PITFALLS TO BE ALERT TO
● Can you defend how the story was “written”? If people question the facts in a robot-written story or how they were presented, can you give an explanation (or get a quick answer from your data and automation providers)? “The computer did it” isn’t much of an explanation, especially since public faith in computers isn’t what it used to be. Are your automatic writing processes well enough documented so that even as your staff turns over, you will be able to thoroughly explain how every story came to be? Might your system keep on file, for each story, a record of all the rules it followed in putting it together?
● Can your automation be spun? Your automation can be reverse-engineered by people trying to meddle with how it writes stories. Your system could become a target of pranksters, market manipulators or companies trying to make their results look better. What safeguards can you can put in place?

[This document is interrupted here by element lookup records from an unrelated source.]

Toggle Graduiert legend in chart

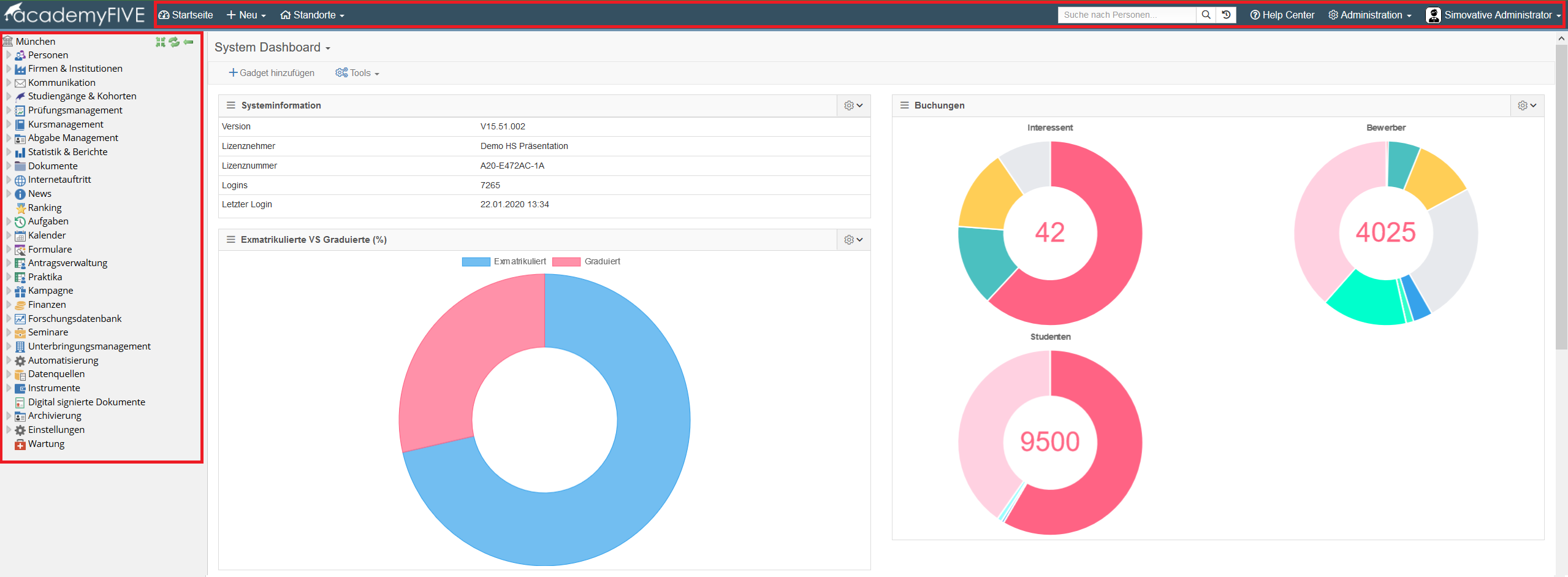click(x=587, y=262)
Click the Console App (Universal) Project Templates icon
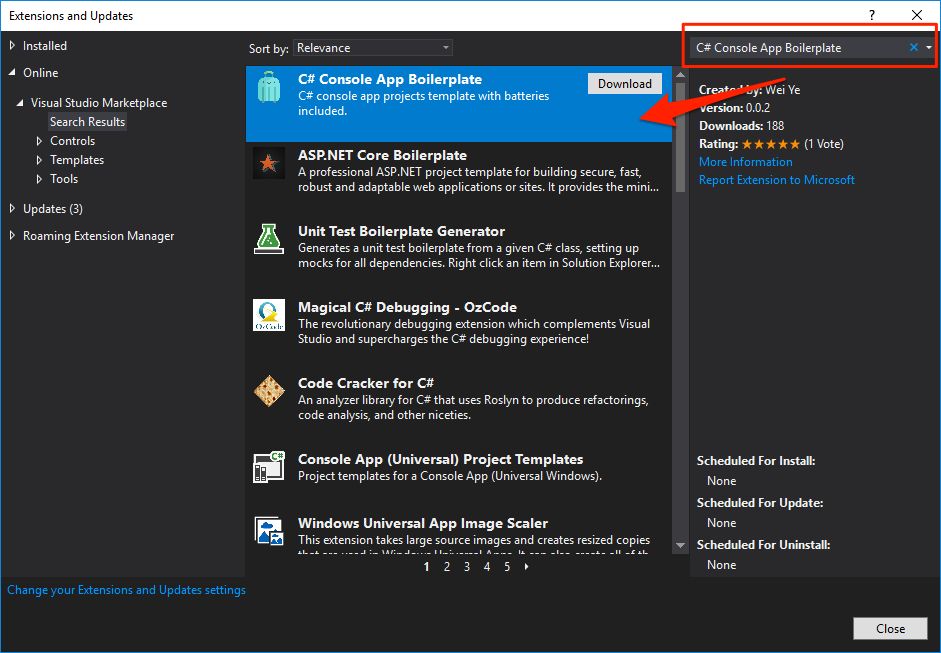The width and height of the screenshot is (941, 653). pos(268,467)
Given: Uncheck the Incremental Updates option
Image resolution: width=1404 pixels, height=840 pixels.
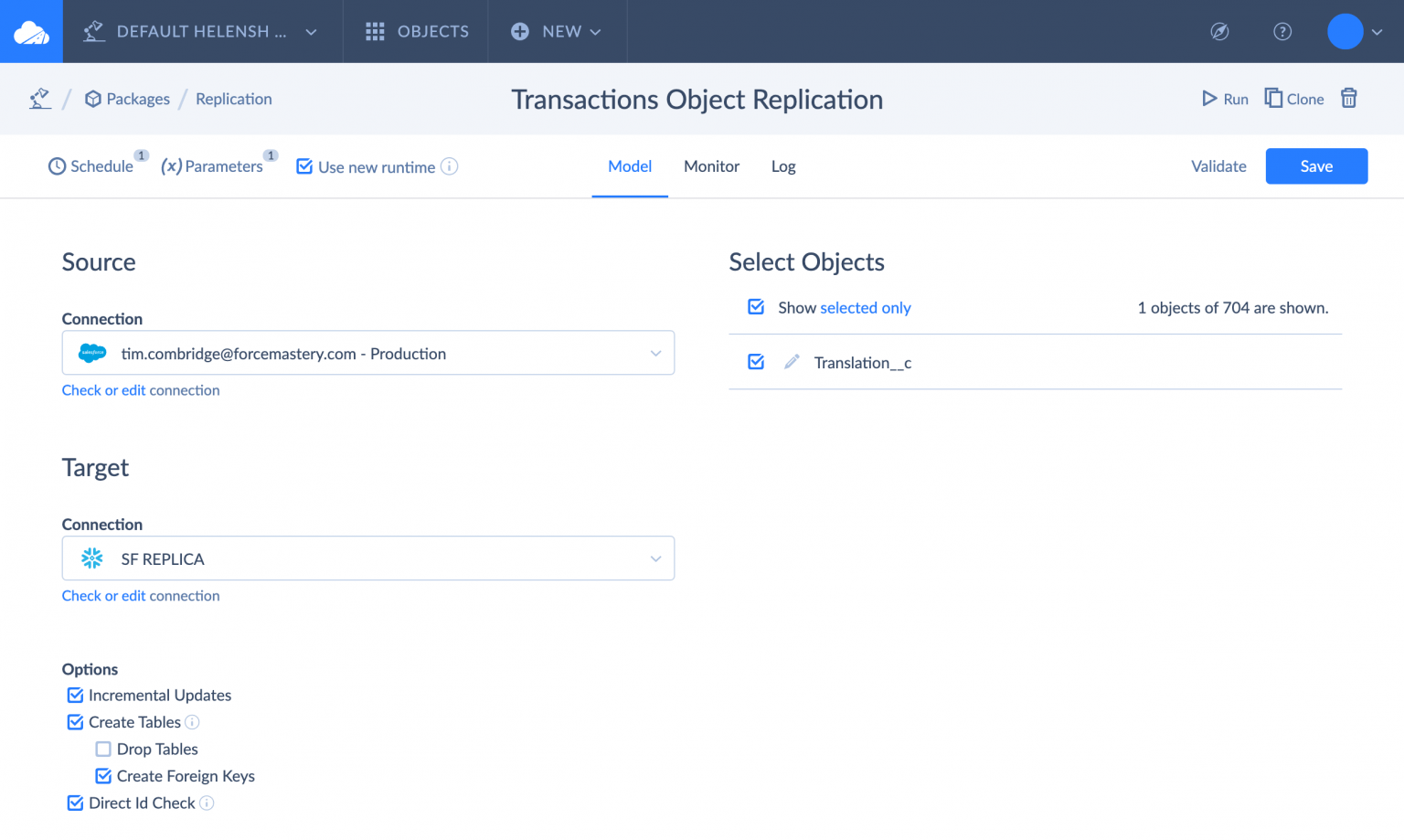Looking at the screenshot, I should click(x=75, y=695).
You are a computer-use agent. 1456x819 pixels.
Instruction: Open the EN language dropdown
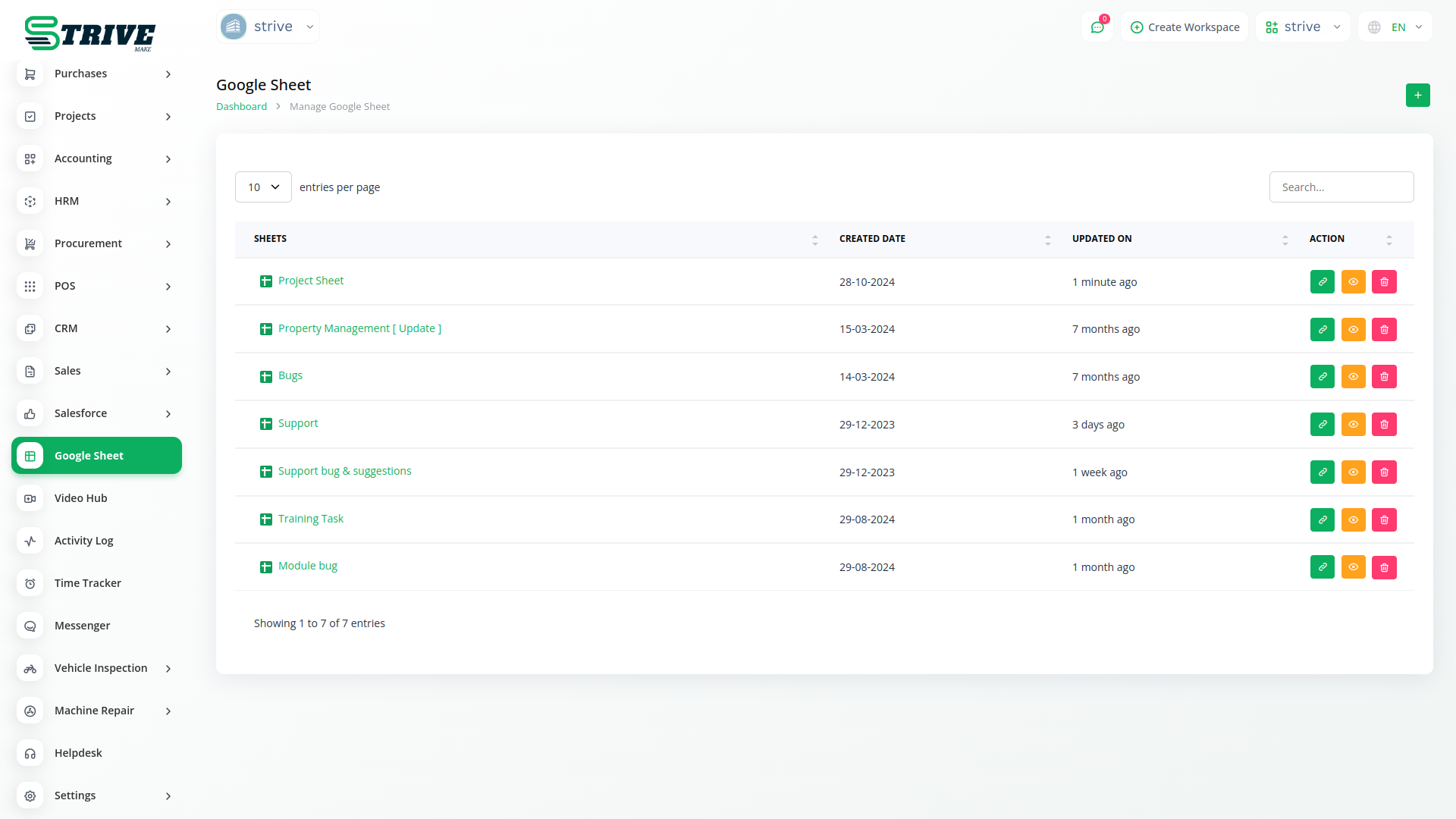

● Suppose you’re sued? The more issues your robots cover, the more their stories will be scrutinized. A politician may demand to know why her name doesn’t appear more often in automated stories. You may be sued over something the robot wrote, or over a picture your system attached. It’s not a sure thing whether automated processes enjoy the same legal protections as human journalists. Imagine political activists — or parties to a legal case — demanding the source code behind your automation. Will you reveal it, or try to defend it as a trade secret?
The points above aren’t aimed at discouraging editors from moving into robotic newswriting. But they underline the importance of planning, testing and fidelity to your editorial standards.
Plus, it’s good to recognize that some things will always be best done by humans.
Thomas Kent, the former standards editor of The Associated Press, teaches and consults about journalism ethics.